Task to carry out:
Print only the lines from the one with "You are a computer-use agent." through the end of the data, exactly, and please omit pictures.

━━━ Material shown

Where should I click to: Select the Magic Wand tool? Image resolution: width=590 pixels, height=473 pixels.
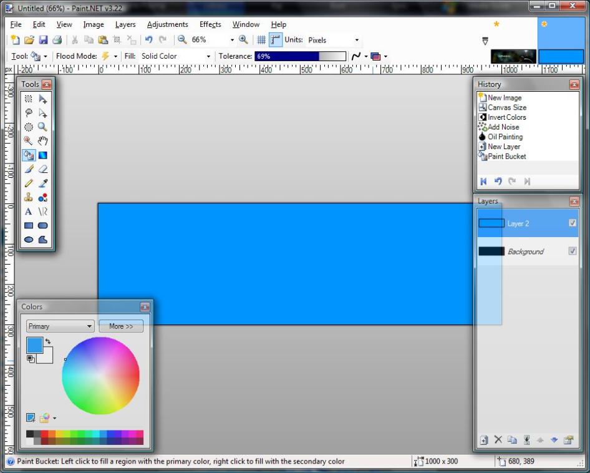(x=29, y=141)
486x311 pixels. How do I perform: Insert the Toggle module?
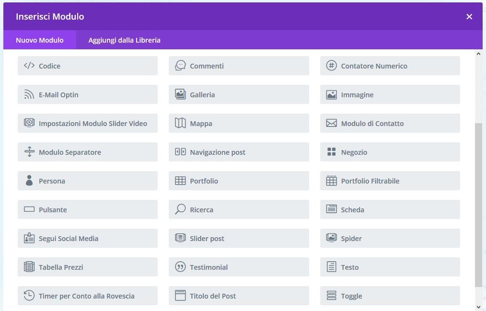390,296
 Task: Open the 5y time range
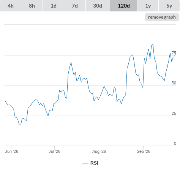tap(169, 6)
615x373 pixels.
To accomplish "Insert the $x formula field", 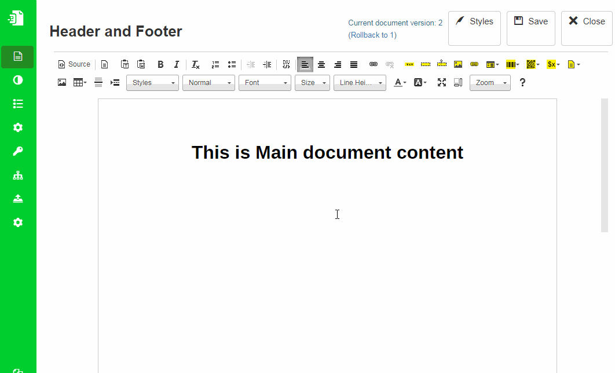I will [x=552, y=64].
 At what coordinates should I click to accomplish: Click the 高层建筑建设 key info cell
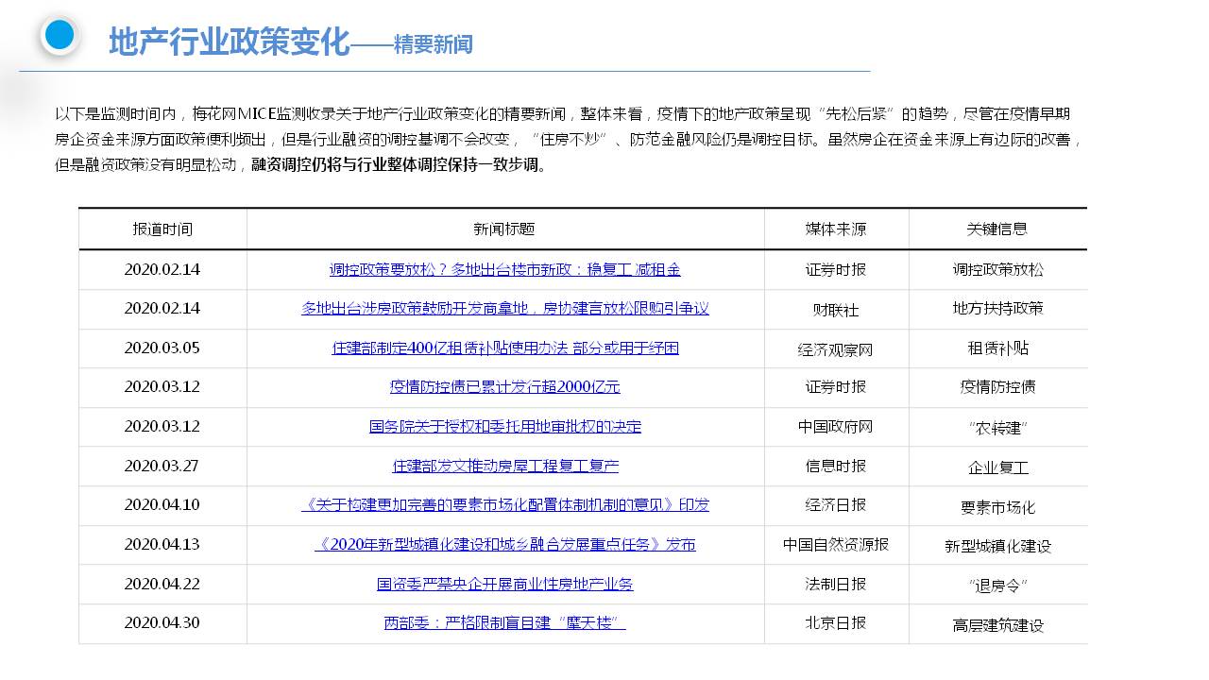997,625
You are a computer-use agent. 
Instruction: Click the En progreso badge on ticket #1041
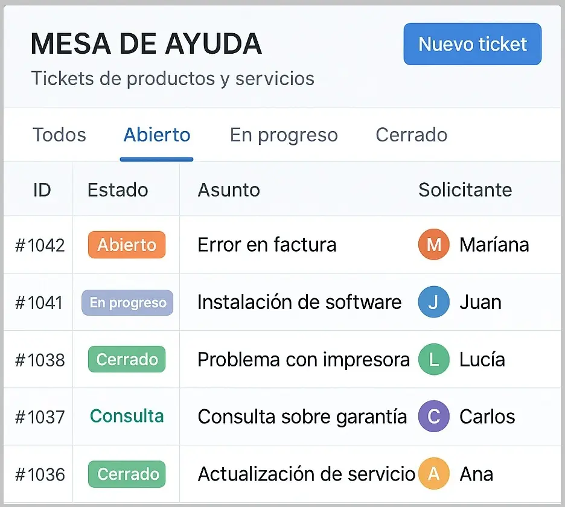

━━━━━━

Answer box:
You are a computer-use agent. 
Instruction: Click the En progreso badge on ticket #1041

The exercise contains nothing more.